What you will do: Take the line that contains "Add the 'múltiplas" and each line after it to the end of the data below, and set them down exactly, omitting pictures.

Records supplied:

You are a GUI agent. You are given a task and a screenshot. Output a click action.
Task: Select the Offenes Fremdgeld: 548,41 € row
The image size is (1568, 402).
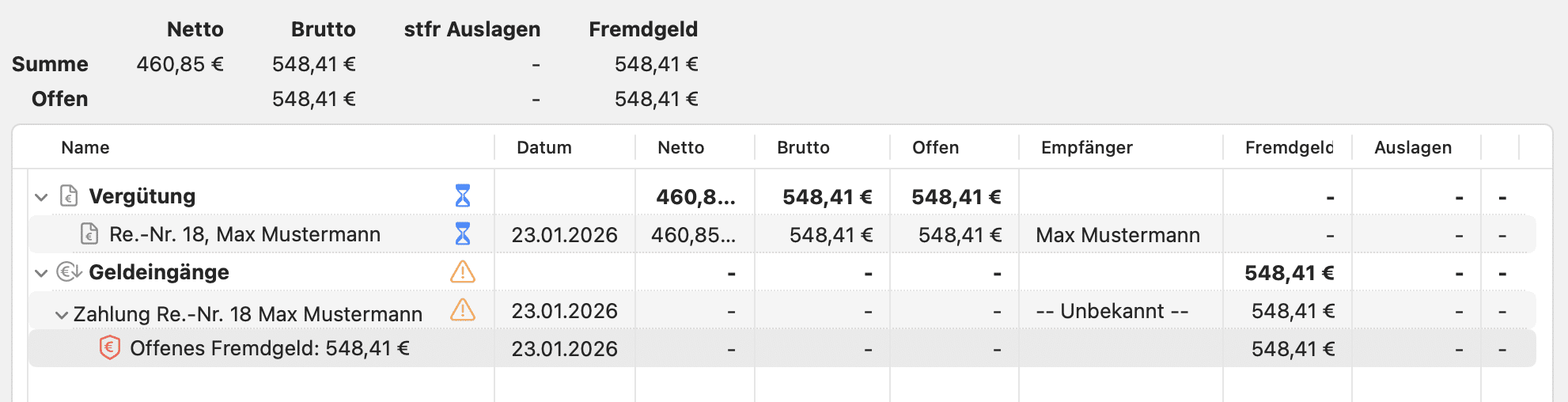point(269,348)
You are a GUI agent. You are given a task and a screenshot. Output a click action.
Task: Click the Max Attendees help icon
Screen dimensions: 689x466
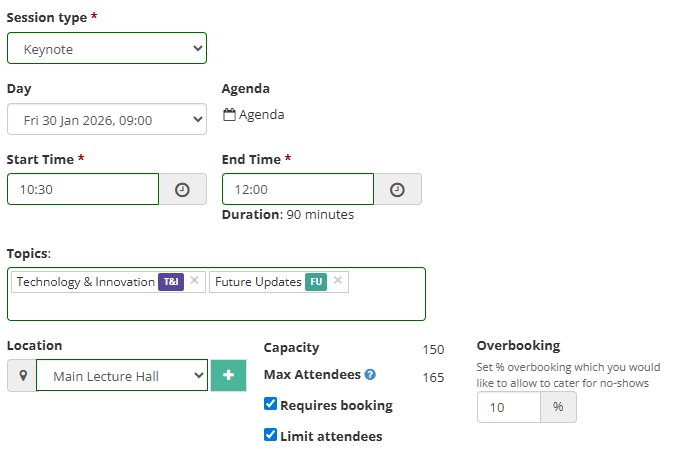click(370, 375)

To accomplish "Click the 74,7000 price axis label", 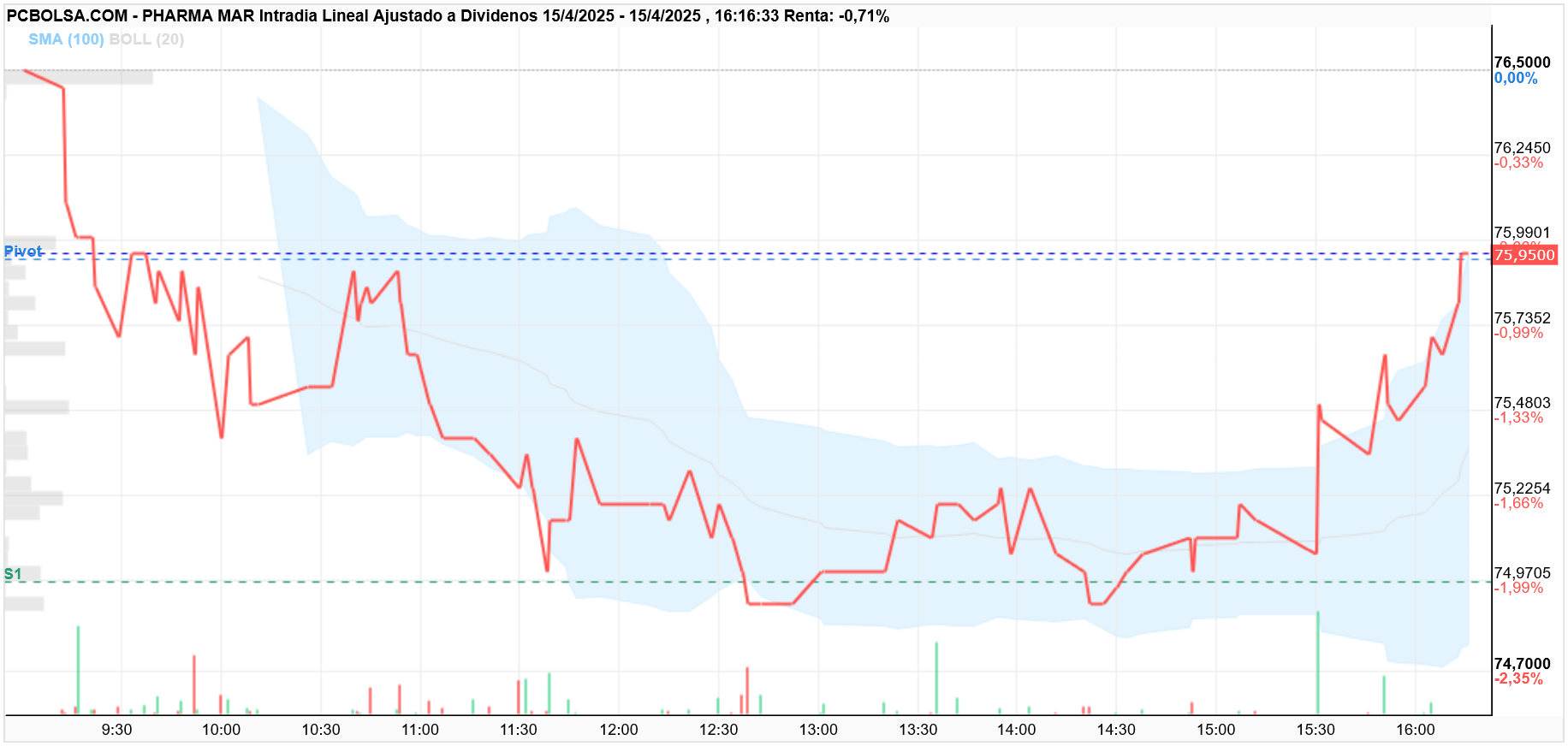I will (x=1522, y=664).
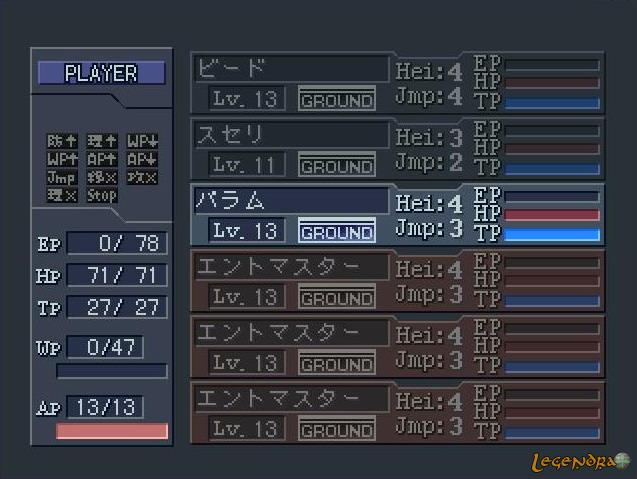The image size is (637, 479).
Task: Click the 移× move disabled icon
Action: point(101,177)
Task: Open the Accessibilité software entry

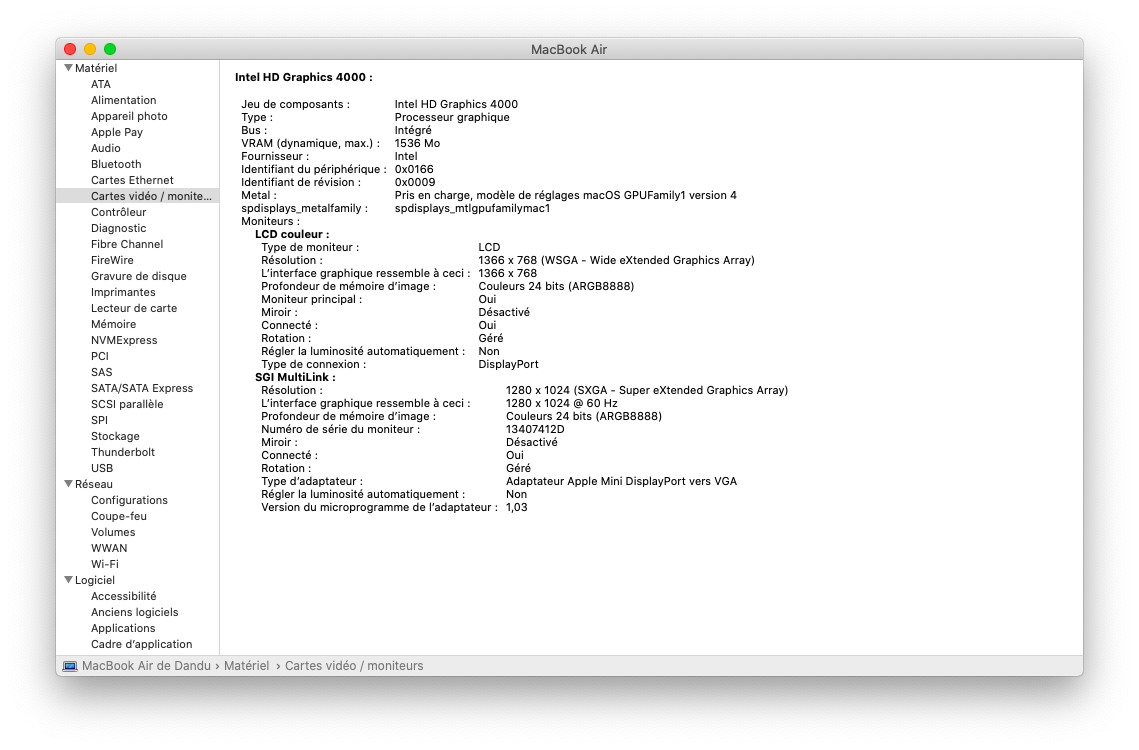Action: pos(124,596)
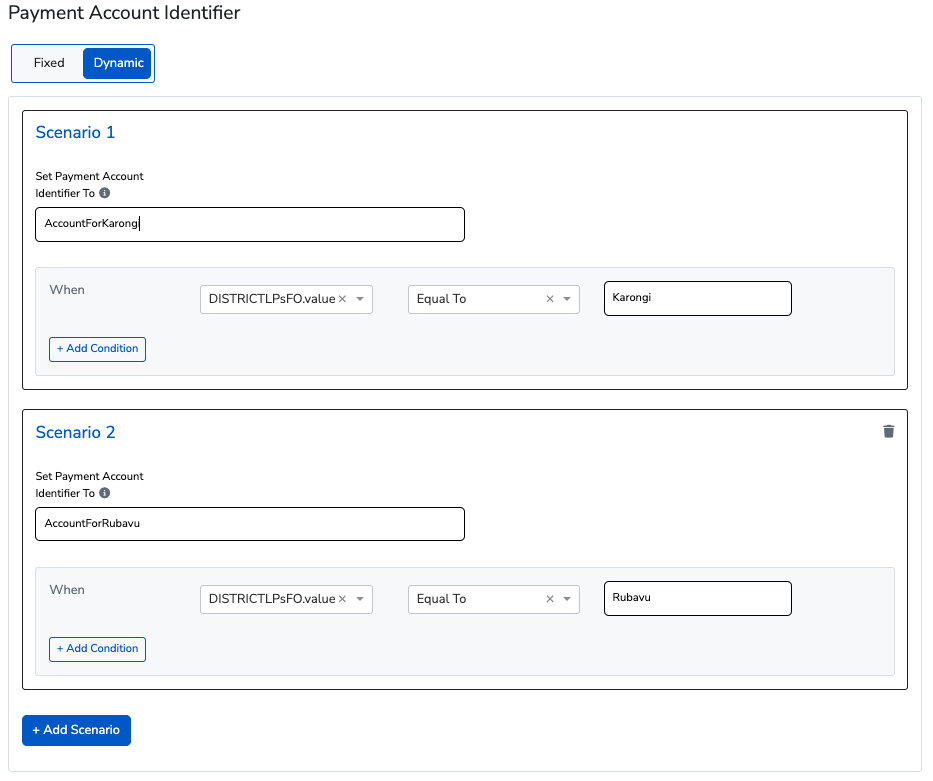Add a condition to Scenario 2

coord(97,649)
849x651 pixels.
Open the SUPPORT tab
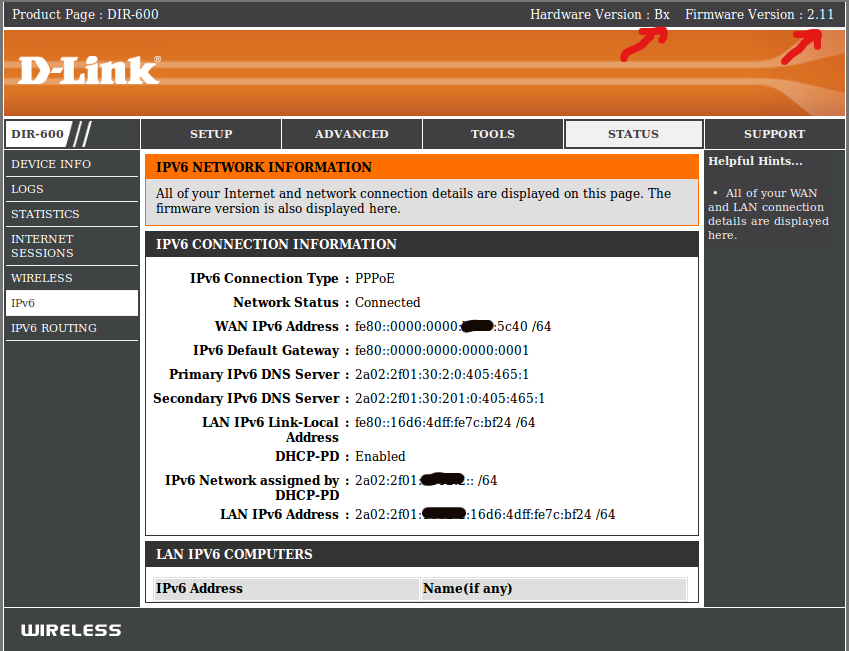(774, 134)
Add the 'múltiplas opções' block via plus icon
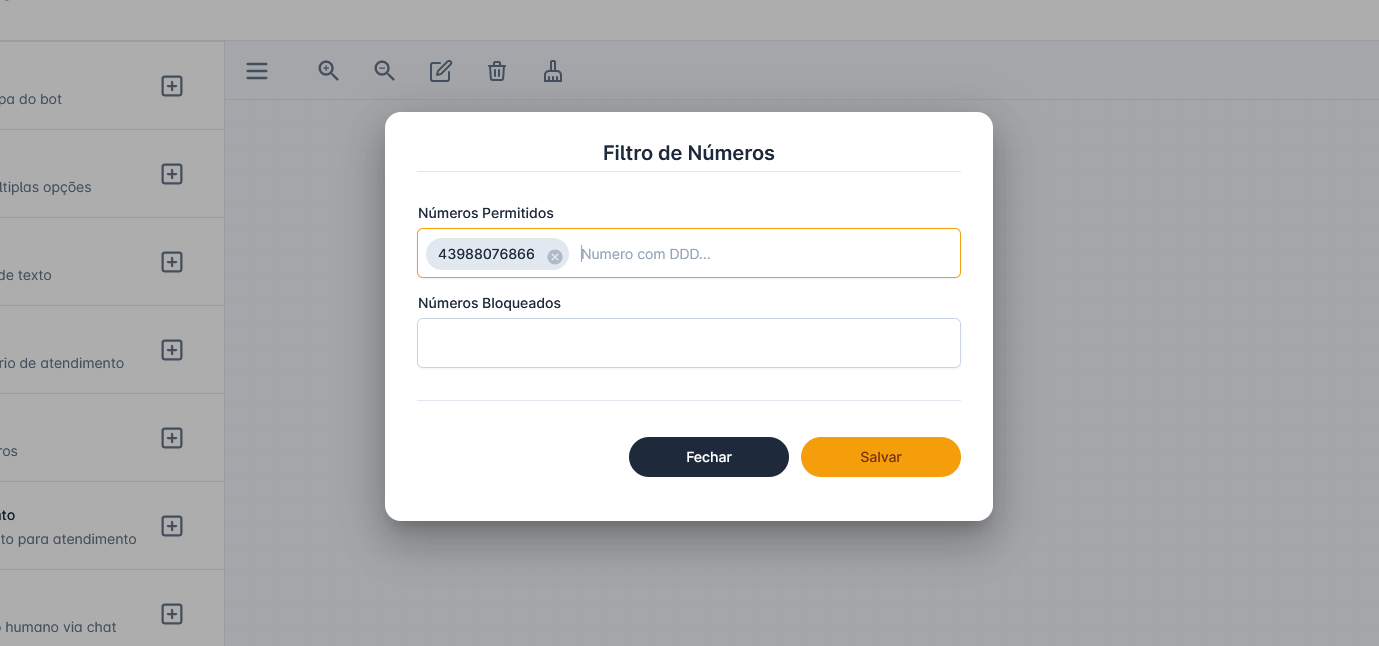Image resolution: width=1379 pixels, height=646 pixels. coord(172,174)
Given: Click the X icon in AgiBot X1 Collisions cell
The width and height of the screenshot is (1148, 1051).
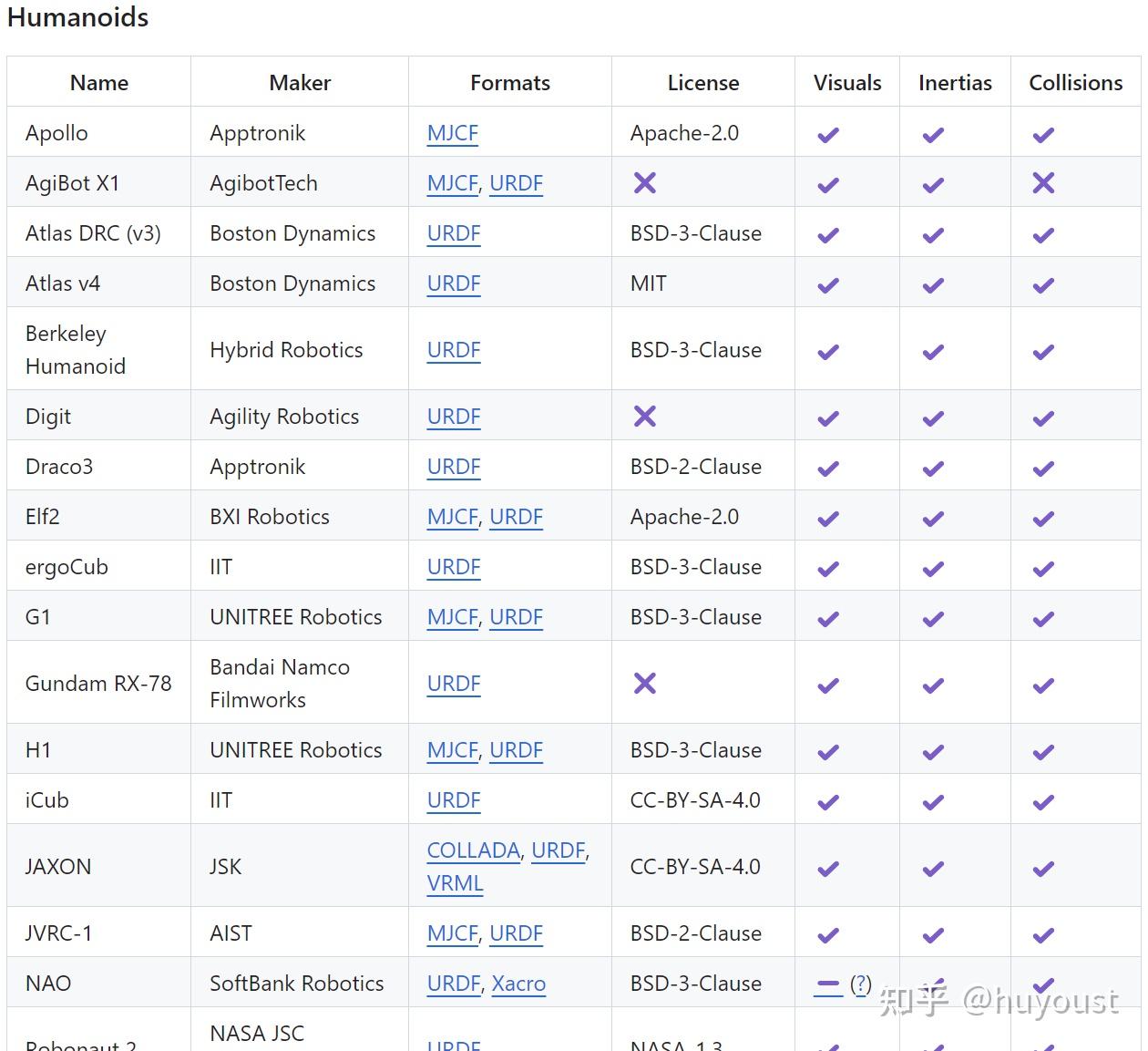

Result:
Add the 'múltiplas opções' block via plus icon
Image resolution: width=1379 pixels, height=646 pixels. coord(172,174)
Given: Click the X icon in AgiBot X1 Collisions cell
The width and height of the screenshot is (1148, 1051).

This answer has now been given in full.